>> Begin

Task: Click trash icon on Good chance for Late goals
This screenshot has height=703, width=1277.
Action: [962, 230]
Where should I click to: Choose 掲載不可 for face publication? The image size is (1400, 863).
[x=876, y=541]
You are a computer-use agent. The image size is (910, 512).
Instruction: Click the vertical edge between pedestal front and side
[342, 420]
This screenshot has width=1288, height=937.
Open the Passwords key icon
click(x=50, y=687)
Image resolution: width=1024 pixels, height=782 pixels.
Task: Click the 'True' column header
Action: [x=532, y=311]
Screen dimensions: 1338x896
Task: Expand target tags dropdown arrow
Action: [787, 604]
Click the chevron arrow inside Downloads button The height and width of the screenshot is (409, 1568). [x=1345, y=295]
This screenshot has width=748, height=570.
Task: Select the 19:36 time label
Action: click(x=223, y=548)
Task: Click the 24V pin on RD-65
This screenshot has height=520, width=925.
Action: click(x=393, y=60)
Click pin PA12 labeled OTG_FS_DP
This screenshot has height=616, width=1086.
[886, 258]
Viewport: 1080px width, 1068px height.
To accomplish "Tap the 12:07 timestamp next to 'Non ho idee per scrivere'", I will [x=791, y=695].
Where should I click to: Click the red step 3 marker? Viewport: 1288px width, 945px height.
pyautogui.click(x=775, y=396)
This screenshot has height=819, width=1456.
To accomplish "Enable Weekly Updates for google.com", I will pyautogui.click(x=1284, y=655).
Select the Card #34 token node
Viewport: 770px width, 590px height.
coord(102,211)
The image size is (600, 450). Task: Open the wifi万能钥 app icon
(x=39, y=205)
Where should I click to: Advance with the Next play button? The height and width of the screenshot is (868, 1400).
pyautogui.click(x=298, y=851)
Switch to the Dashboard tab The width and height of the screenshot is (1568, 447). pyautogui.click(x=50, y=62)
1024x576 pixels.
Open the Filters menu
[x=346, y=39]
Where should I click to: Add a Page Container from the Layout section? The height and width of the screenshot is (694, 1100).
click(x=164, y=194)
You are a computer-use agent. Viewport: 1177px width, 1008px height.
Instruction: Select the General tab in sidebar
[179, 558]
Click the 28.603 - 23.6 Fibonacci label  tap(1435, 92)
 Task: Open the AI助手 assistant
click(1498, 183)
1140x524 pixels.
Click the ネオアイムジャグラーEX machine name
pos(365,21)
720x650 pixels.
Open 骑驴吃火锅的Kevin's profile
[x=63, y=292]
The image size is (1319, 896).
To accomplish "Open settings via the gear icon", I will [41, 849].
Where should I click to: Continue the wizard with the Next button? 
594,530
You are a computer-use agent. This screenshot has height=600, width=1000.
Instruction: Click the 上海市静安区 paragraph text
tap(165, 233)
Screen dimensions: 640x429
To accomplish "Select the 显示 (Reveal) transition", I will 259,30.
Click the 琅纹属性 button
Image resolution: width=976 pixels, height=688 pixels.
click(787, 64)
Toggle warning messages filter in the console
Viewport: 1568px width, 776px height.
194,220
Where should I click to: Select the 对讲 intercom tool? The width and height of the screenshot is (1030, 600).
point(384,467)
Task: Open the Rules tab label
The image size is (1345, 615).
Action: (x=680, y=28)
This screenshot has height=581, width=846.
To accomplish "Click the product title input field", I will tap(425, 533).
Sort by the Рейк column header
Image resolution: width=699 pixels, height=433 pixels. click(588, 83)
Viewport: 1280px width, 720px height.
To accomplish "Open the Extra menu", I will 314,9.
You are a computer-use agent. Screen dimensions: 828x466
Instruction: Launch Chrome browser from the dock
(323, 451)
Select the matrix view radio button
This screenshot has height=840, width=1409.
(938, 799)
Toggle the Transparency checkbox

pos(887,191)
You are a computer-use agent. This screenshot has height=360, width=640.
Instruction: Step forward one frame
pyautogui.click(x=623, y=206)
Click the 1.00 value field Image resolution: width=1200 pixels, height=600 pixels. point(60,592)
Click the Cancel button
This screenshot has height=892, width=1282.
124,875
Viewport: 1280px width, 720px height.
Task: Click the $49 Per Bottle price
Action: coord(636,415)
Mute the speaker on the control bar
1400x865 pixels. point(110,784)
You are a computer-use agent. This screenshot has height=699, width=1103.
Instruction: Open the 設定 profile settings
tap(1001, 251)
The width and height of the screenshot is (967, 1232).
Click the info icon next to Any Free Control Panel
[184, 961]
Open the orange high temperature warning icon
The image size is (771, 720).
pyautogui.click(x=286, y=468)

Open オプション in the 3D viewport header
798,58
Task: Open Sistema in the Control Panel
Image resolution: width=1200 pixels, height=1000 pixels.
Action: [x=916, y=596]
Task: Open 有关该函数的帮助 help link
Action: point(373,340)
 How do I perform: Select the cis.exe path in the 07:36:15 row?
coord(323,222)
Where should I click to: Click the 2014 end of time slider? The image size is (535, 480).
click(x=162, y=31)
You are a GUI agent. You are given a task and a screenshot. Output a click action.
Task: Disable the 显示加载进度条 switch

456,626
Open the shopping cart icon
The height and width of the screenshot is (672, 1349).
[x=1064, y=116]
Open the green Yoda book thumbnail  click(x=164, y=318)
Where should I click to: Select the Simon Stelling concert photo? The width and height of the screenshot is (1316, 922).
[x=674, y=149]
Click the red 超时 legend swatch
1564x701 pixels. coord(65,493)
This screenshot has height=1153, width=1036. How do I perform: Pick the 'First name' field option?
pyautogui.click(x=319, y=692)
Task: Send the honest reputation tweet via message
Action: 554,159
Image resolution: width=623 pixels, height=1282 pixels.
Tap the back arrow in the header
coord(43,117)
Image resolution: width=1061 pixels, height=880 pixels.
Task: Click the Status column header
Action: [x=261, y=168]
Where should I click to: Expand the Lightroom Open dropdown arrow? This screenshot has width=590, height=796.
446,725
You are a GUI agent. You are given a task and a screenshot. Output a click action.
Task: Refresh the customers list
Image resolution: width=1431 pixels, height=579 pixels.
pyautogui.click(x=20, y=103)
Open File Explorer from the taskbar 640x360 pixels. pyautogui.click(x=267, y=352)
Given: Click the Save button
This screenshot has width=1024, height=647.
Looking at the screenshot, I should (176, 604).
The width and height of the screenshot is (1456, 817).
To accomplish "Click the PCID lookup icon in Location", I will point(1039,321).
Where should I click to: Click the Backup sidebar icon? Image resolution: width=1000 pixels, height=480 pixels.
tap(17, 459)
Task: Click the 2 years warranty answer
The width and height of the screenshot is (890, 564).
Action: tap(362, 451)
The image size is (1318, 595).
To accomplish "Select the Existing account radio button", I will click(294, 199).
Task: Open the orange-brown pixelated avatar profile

>> End

Please output the stretch of records from the start through the line containing "Action: [787, 604]", both ends included, and reproduce those lines exactly.

Task: Click trash icon on Good chance for Late goals
This screenshot has height=703, width=1277.
Action: [962, 230]
Where should I click to: Choose 掲載不可 for face publication? The image size is (1400, 863).
[x=876, y=541]
You are a computer-use agent. The image size is (910, 512).
Instruction: Click the vertical edge between pedestal front and side
[342, 420]
This screenshot has width=1288, height=937.
Open the Passwords key icon
click(x=50, y=687)
Image resolution: width=1024 pixels, height=782 pixels.
Task: Click the 'True' column header
Action: [x=532, y=311]
Screen dimensions: 1338x896
Task: Expand target tags dropdown arrow
Action: [787, 604]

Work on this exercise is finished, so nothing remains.